● Problem to work on: Retype each entry below precisely as it reads.

Provided records Start Marker

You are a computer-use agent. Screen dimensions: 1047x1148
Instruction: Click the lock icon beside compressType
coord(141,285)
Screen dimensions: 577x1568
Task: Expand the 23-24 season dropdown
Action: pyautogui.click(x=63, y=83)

Provided records End Marker

● Reply:
You are a computer-use agent. Screen dimensions: 1047x1148
Instruction: Click the lock icon beside compressType
coord(141,285)
Screen dimensions: 577x1568
Task: Expand the 23-24 season dropdown
Action: pyautogui.click(x=63, y=83)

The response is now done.